Budesonide is an anti-inflammatory drug of choice for treatment of ulcerative colitis which affects the rectum and a part of or the entire colon. Delivery of budesonide specifically to the colon would increase the efficacy of the drug and reduce the side-effects. The aim of this study was to develop an oral matrix system formulation for budesonide to deliver the major part of the drug to the colon for treatment of ulcerative colitis that has not been reported before. Directly compressed matrix tablets were prepared using different molecular weights of dextran and three ratios of drug-to-polymer. The physical properties of the tablets including weight variation, hardness, content uniformity, and release profile in HCl 0.1 N, phosphate buffer pH 7.4 and 6.8 containing 4% rat caecal and colonic contents were studied.

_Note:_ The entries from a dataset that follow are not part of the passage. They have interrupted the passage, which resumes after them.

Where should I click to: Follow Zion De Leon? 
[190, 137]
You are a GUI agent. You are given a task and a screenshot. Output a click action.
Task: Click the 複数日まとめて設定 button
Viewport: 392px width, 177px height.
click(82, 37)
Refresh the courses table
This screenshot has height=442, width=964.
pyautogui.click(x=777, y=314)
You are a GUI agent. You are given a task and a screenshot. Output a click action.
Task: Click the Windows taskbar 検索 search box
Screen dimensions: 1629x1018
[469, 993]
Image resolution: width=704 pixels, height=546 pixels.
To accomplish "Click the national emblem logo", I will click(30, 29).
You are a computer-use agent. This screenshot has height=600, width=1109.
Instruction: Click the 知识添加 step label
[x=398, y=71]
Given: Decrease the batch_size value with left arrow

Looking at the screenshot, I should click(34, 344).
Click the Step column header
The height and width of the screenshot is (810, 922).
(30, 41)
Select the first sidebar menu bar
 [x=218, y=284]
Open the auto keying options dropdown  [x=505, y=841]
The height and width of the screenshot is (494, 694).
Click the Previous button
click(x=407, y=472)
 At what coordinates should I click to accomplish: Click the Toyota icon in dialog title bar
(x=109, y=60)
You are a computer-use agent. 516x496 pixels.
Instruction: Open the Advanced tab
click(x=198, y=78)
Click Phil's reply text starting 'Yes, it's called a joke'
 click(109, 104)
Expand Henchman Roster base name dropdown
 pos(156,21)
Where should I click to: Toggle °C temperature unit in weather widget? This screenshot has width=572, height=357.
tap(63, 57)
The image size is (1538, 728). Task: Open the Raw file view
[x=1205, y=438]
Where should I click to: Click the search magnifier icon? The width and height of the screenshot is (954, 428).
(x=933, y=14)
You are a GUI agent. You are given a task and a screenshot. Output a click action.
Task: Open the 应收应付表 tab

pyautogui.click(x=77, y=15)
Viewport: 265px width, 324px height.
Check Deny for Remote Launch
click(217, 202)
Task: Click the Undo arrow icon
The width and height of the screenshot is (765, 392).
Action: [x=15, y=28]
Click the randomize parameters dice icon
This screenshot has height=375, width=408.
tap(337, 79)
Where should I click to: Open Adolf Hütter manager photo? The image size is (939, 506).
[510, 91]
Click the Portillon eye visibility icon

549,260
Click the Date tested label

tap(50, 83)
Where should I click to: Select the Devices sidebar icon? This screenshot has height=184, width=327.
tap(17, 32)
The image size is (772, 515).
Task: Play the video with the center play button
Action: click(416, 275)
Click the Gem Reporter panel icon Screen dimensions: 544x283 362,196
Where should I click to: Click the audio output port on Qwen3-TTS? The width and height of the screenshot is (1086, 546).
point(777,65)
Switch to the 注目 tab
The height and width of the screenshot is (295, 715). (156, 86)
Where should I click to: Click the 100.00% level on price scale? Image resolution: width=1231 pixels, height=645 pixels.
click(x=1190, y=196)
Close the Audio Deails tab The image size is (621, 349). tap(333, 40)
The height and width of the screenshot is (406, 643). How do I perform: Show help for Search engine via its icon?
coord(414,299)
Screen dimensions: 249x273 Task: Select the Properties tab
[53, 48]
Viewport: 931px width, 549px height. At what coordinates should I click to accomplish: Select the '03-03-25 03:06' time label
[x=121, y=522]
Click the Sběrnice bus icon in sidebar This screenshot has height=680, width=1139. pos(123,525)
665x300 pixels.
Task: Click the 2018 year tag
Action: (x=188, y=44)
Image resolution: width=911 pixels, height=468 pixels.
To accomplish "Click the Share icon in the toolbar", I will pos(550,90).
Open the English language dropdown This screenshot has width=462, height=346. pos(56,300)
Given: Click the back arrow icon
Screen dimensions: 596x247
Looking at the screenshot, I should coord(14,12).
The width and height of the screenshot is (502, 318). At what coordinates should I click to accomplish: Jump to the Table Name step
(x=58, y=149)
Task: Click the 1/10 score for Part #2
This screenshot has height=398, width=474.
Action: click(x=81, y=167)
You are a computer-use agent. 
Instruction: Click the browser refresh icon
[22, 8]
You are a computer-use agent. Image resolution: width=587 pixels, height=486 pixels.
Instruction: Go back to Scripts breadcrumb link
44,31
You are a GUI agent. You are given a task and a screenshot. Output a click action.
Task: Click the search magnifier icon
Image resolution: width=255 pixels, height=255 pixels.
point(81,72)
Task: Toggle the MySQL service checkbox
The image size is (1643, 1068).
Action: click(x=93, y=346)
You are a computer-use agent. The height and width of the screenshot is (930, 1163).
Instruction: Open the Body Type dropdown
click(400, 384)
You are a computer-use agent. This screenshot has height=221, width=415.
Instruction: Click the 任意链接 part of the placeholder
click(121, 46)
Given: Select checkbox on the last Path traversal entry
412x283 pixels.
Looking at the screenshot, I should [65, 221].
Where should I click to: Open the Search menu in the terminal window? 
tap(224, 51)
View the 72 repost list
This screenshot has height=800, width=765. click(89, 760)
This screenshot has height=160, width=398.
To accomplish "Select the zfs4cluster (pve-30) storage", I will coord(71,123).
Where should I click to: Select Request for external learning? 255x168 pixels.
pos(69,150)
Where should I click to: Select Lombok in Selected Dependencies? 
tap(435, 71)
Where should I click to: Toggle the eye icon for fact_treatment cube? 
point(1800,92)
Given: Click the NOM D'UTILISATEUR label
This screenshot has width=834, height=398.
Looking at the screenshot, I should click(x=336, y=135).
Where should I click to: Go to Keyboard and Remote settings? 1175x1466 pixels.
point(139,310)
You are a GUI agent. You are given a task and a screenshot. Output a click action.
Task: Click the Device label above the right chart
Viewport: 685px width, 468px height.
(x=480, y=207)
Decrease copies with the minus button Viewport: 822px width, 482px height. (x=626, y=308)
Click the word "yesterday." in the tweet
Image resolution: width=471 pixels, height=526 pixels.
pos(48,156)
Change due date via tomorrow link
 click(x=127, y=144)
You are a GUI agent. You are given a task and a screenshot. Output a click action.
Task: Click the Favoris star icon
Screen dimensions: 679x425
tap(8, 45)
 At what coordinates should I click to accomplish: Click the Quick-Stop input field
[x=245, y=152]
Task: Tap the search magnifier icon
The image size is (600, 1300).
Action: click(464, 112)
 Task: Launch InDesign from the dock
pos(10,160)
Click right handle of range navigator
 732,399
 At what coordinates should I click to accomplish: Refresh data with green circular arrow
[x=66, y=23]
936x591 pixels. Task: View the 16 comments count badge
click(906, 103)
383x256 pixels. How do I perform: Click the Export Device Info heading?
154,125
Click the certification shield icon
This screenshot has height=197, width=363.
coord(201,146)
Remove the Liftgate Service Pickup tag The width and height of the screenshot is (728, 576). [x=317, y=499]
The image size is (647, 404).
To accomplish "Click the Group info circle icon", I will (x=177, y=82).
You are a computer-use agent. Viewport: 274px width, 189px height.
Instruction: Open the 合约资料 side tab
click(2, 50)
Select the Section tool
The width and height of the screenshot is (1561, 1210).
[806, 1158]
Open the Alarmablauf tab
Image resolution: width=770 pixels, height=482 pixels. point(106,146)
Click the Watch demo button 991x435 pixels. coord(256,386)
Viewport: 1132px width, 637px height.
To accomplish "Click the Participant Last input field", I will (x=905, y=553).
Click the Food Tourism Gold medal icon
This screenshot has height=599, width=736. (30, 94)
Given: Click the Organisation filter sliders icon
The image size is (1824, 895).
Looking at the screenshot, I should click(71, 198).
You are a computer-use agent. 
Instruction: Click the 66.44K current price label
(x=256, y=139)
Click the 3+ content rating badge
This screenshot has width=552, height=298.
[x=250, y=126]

The efficacy of the desired formulation was also evaluated against acetic acid-induced colitis in rats. Physical properties of the tablets were in the ranges recommended by official references. More than 10% of the drug was released in HCl 0.1 N and pH 7.4, while a very drastic increase was observed after exposure to pH 6.8 containing rat caecal contents. The efficacy of the selected formulation against rat-induced colitis was also increased in comparison to the non-targeted formulation of budesonide. In conclusion, matrix tablets with a 1:10 drug-to-dextran ratio with high molecular weight could deliver the drug specifically to the colon and are promising for treatment of ulcerative colitis.